STATED PROBLEM:
Pick out every line of the records below that contains the word "resolution", and copy each one in full. Case counts, so only a line with an exact-case match qualifies.

GIVEN DATA:
►
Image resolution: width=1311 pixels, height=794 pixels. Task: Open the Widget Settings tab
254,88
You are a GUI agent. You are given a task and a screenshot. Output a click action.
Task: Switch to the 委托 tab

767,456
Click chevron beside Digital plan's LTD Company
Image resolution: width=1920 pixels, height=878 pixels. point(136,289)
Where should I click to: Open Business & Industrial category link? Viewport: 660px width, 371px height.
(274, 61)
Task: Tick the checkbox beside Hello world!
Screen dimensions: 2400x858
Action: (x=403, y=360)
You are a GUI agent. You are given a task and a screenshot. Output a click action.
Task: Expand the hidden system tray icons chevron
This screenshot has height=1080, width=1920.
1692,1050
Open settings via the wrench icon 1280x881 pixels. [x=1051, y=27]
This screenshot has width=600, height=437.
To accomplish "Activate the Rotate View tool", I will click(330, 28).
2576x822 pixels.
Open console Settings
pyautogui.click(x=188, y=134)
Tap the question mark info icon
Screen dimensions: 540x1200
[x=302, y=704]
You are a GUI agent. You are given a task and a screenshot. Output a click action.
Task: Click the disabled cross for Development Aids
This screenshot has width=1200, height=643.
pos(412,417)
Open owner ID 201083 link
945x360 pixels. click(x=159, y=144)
◄
OUTPUT FOR THIS EXERCISE:
Image resolution: width=1311 pixels, height=794 pixels. Task: Open the Widget Settings tab
Image resolution: width=1920 pixels, height=878 pixels. point(136,289)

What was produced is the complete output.